С детства нас обучают тому, что в мире существуют отдельно цели и отдельно средства. Мы даже перестаём в этом сомневаться: чтобы мама похвалила, нужно в школе получить 5, чтобы получить 5, нужно хорошо написать контрольную, чтобы написать контрольную, нужно подготовиться, чтобы подготовиться, нужно меньше гулять... Или наоборот: нужно окончить школу с хорошими оценками, чтобы поступить в престижный вуз, чтобы получить высокооплачиваемую работу, чтобы позволить себе отдыхать в дорогих местах и чтобы дать возможность ребёнку получить хорошее образование, чтобы найти работу... Наша жизнь превращается в бесконечное чередование целей и средств, чередование, которому нет конца. Такое мышление подразумевает и определённое отношение к уже затронутой мною ранее концепции счастья: счастье всегда потом. Для того чтобы получить счастье, нужно достичь цели. Счастье всегда «завтра», ведь сегодня — работа, направленная на достижение поставленных целей. Но, как мы уже выяснили, чередованию целей и средств нет конца, поэтому счастье тоже никогда не приходит... Взамен счастью мы вынуждены принимать за него простое удовольствие, убеждая себя в том, что счастье в деньгах, в сексе, в отдыхе на прекрасном пляже у моря на Мальдивах, в вине, в наркотиках... Короче говоря, в том, что счастьем называется то, что удовлетворяет наши животные потребности.
Такое выученное мышление «цель-средства» влияет и на то, как обстоят дела в стране, в компаниях, в семье. Все хотят демократию, но делают противоположные ей по смыслу вещи. Например, уже когда мы ставим цель, мы пытаемся подмять весь мир под наше желание (вне зависимости от того, каким бы оно не было). Но мир автономен и жив, как и человек, поэтому сам акт навязывания кому-либо своей воли, пусть даже ради общего блага, противоречит идее демократии. Демократию невозможно построить по чертежам, так как само это действие исключает проявление воли и ответственности отдельного человека. Люди, пытающиеся построить рай на земле, игнорируют тот факт, что другие люди, которых они воспринимают за инструменты социальной манипуляции, не являются молотками или отвёртками. Всегда, когда человек считает, что при построении рая цели оправдывают средства, он приходит к трагедии.
..........
- **Что нужно сделать**: Пожалуйста, воспроизведите без изменений отрывок из текста о целях и средствах, начиная со слов «Такое выученное мышление» и продолжая вплоть до слов «приходит к трагедии.».

Данные о расположении слов и элементов:
..........
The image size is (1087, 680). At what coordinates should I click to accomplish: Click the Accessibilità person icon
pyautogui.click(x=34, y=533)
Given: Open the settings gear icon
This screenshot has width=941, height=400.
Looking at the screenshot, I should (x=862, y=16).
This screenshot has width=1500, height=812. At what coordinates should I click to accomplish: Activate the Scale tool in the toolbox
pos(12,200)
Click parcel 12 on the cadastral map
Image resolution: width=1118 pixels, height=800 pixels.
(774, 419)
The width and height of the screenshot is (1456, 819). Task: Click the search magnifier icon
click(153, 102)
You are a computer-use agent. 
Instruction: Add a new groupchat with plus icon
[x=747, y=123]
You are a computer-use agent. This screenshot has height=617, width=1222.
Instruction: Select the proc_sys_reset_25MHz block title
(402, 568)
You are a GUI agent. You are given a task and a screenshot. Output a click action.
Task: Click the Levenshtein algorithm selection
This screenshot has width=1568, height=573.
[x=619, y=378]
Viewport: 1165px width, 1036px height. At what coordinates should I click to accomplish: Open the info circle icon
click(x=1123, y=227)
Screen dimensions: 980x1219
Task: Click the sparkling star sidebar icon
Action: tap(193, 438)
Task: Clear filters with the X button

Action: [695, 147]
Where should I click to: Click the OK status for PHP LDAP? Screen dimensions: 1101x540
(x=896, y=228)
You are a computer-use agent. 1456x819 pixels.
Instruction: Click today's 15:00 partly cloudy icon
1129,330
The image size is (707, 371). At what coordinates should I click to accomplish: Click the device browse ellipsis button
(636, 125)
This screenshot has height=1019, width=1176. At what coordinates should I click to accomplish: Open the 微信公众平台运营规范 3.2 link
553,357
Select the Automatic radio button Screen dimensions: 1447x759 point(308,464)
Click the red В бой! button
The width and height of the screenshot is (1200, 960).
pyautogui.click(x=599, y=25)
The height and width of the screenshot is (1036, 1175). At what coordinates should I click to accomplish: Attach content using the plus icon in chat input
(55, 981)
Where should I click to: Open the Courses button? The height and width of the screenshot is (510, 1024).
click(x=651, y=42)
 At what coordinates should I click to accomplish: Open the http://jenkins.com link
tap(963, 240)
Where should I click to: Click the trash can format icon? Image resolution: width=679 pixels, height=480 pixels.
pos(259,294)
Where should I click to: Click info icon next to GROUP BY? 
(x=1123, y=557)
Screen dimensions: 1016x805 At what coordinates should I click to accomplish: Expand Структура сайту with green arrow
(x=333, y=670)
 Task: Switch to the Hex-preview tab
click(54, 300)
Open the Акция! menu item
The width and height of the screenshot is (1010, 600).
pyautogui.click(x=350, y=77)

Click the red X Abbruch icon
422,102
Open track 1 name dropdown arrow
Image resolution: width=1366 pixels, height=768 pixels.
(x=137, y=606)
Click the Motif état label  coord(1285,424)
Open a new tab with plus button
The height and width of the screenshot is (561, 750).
..........
- **Ответ на задание**:
Такое выученное мышление «цель-средства» влияет и на то, как обстоят дела в стране, в компаниях, в семье. Все хотят демократию, но делают противоположные ей по смыслу вещи. Например, уже когда мы ставим цель, мы пытаемся подмять весь мир под наше желание (вне зависимости от того, каким бы оно не было). Но мир автономен и жив, как и человек, поэтому сам акт навязывания кому-либо своей воли, пусть даже ради общего блага, противоречит идее демократии. Демократию невозможно построить по чертежам, так как само это действие исключает проявление воли и ответственности отдельного человека. Люди, пытающиеся построить рай на земле, игнорируют тот факт, что другие люди, которых они воспринимают за инструменты социальной манипуляции, не являются молотками или отвёртками. Всегда, когда человек считает, что при построении рая цели оправдывают средства, он приходит к трагедии.